With his life-long interest in past lives (he even claimed to have remembered his own past lives, when he was a child), Heinlein might have been a powerful and useful convert to Dianetics and Scientology. Campbell certainly tried. How SF would have been different had Hubbard and Campbell succeeded! Perhaps SF owes Ginny and their time in Colorado Springs more than we realized.
marieguthrie
March 2, 2017 at 4:06 pm
@marieguthrie: Absolutely—and Campbell knew it, too. Here’s what he wrote to Heinlein on December 20, 1950:
“Part of the trouble has been that Ron’s personality is, and has been, flamboyant and cocky; if it hadn’t been, he wouldn’t have charged into the heart of the problem with the ‘Damn the torpedoes!’ attitude he did. But while that was a personality factor absolutely essential to discovering dianetics—it is not the best personality pattern for presenting dianetics. You, for instance, could do a far, far better job of presenting dianetics. But because of your rather cautious, let’s-look-at-both-sides, and acute sense of personal responsibility, you did not discover dianetics—and would not have done so. Precisely the same factors applied and apply to me.”

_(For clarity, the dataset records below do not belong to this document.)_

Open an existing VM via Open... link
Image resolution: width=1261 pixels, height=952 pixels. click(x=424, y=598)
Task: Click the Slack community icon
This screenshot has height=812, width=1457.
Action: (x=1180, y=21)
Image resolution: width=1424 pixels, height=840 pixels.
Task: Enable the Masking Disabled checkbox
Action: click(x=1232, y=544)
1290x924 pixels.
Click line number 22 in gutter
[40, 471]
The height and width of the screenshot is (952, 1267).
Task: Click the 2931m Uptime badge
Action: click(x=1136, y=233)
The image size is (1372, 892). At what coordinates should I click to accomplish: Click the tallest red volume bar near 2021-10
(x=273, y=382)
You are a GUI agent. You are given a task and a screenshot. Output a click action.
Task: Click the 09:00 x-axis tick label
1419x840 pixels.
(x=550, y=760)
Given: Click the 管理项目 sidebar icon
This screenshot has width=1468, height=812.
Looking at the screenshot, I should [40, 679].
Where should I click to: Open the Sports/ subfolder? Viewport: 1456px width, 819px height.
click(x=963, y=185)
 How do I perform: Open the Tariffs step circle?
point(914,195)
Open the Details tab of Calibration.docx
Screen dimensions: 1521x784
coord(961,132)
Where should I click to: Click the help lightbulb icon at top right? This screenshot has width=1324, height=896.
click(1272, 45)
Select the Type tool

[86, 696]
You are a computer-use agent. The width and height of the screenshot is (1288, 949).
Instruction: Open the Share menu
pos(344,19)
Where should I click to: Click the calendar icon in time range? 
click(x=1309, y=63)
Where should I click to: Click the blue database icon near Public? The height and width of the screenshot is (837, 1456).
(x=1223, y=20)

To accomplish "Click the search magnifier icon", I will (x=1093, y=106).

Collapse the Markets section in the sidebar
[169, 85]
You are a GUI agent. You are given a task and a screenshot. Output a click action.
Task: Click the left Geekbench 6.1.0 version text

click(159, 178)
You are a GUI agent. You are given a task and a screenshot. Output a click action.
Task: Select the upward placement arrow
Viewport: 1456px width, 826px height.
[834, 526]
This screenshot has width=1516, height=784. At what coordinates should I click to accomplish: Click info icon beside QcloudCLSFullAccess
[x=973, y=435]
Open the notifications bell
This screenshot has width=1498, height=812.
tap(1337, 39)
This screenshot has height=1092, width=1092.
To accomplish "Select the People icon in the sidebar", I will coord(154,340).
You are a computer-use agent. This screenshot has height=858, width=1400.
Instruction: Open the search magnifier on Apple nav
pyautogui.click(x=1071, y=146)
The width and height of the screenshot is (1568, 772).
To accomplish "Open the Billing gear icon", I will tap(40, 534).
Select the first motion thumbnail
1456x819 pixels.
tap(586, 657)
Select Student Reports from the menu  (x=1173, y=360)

Italics mine, obviously. There’s a very interesting alternate history to be written here. Maybe I’ll write it one day!
nevalalee
March 2, 2017 at 5:33 pm
I followed you. please follow back to me. thanks
shahzanhossen
March 2, 2017 at 11:10 pm
Hubbard is one of those figures that I would like the world to forget except then lessons might not get learned. Having said that, his reputation precedes him and I’ve not read a word he wrote. Longreads article is a very handy overview. The book is looking interesting.
Darren
March 3, 2017 at 12:07 am
By which i mean yours, not his.
Darren
March 3, 2017 at 12:54 am
@Darren: For better or worse, there’s a lot to be learned from Hubbard.